What advice do you have for remedying some of these issues? Do you have advice for autistics on how to communicate their needs to a doctor or a nurse?

I’ll be honest, I really don’t know. I think in general, the medical community could benefit from learning about autistic self-advocacy, autism acceptance, and neurodiversity. There are people out there who speak about sensory issues, communication difficulties, meltdowns/shutdowns, and other difficulties that are specific to neurodivergent patients in medical environments, and I think hospitals and clinics should listen to them and make changes to accommodate people’s needs. I haven’t found any specific strategies that work for me, other than finding medical professionals who I feel safe and comfortable with, which isn’t always easy or even possible.

Evaluate the autism acceptance climate in your region. What is improving (if anything)? What are the most critical areas needing attention?   

I feel very lucky to be working for a school district that is moving toward the social model and autism acceptance. I’ve worked in other settings in this same region that have not even considered making that effort, and the difference is striking. Neurodivergent students are just happier in spaces where they are listened to and validated and accommodated. I think it’s about having enough people present who are willing to consider the needs of neurodiverse people in a respectful, person-centered way.  

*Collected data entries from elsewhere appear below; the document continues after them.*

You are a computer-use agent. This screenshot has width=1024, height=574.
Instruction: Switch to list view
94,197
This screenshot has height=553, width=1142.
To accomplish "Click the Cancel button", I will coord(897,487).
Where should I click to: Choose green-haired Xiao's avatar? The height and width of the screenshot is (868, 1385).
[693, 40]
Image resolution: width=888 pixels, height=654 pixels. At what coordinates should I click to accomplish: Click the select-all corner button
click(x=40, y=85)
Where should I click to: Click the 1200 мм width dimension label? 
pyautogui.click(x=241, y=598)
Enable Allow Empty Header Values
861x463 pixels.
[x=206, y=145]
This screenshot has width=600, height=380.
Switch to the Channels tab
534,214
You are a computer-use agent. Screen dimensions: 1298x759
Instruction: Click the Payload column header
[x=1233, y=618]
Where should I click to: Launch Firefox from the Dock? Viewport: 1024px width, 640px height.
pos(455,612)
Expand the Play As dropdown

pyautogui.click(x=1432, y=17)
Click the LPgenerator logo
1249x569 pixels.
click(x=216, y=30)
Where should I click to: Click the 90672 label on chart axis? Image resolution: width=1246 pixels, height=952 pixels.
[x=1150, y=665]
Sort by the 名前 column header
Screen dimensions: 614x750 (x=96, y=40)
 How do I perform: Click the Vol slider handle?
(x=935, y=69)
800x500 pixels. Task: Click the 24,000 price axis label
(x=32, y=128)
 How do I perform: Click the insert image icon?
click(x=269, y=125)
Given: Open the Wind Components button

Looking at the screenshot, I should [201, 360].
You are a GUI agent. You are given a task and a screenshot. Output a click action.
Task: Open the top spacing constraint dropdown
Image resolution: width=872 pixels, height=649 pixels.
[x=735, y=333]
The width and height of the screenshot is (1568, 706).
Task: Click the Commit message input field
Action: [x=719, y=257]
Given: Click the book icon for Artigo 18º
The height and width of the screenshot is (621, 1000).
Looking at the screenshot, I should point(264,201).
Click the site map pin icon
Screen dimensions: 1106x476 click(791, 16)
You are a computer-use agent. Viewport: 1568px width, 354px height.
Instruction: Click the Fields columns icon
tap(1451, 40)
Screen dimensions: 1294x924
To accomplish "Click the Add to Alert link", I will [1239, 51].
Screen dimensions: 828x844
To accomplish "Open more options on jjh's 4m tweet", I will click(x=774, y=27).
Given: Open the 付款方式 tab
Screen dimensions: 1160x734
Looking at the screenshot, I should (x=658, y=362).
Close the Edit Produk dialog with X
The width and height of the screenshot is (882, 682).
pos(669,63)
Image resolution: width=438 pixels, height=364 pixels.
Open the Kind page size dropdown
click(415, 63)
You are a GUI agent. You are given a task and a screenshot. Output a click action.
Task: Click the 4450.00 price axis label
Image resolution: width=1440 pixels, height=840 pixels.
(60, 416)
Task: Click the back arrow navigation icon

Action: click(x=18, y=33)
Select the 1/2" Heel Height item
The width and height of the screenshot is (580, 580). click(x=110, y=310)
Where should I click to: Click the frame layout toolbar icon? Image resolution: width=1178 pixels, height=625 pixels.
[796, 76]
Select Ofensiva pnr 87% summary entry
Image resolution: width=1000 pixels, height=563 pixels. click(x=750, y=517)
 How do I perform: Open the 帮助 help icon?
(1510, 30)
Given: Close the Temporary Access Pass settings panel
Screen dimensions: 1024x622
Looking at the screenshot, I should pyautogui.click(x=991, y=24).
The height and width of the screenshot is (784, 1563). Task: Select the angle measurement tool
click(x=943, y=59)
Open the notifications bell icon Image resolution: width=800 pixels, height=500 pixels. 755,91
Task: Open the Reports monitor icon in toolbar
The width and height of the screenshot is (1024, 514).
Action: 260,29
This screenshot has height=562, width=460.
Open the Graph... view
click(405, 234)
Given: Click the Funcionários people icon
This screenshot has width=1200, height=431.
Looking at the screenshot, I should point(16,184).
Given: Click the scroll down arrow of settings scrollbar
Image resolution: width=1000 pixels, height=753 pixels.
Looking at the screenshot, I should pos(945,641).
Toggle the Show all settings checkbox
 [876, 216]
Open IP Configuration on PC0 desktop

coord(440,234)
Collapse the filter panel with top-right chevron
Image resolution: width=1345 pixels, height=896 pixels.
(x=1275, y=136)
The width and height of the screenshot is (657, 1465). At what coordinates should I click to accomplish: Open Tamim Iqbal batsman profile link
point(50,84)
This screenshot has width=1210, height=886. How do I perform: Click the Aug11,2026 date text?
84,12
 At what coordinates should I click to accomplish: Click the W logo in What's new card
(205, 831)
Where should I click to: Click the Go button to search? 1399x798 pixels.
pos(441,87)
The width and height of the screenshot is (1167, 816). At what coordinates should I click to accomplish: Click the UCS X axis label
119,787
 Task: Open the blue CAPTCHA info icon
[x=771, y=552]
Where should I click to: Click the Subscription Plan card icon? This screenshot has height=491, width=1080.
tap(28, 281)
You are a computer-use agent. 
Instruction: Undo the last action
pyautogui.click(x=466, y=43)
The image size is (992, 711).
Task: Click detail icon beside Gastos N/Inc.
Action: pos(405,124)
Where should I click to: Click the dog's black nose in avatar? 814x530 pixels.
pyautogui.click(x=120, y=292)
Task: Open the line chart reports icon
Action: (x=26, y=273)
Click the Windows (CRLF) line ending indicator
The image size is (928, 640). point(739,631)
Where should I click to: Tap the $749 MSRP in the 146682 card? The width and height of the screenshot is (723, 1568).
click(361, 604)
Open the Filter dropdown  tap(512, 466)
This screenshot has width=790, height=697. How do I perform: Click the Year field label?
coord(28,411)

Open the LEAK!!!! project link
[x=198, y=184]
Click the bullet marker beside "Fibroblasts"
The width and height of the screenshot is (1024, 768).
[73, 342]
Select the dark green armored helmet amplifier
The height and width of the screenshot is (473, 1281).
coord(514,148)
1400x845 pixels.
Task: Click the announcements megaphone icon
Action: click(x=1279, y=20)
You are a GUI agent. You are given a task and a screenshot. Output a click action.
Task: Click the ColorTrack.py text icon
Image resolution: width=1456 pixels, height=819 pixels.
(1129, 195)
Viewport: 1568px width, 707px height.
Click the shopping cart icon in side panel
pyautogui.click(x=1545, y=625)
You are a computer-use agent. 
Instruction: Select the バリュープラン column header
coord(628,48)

In public schools, I think more flexibility and understanding is needed for neurodiverse students. There is some variation, but generally public schools are very rigid environments with lots of rules, and people aren’t always willing to meet students where they are. This mindset of “I need to be the one in control at all times and they need to do everything I say just because I said it” is easy to adopt even without thinking about it, and even for me it’s a struggle sometimes not to fall into that. 

People in education and other supportive environments need to stop thinking “this person is a burden on me because __” and start thinking, “I and the environment are burdens on this person because __.” There are resources out there on shifting the language you use to describe people, such as saying “passionate” instead of “obsessed/fixated” or “energetic” instead of “disruptive.” We need to move away from a compliance-based model, where everything is focused on making someone act exactly like their peers and always do as they’re told, and move toward environments that support people with a variety of needs, so everyone can learn in their own way.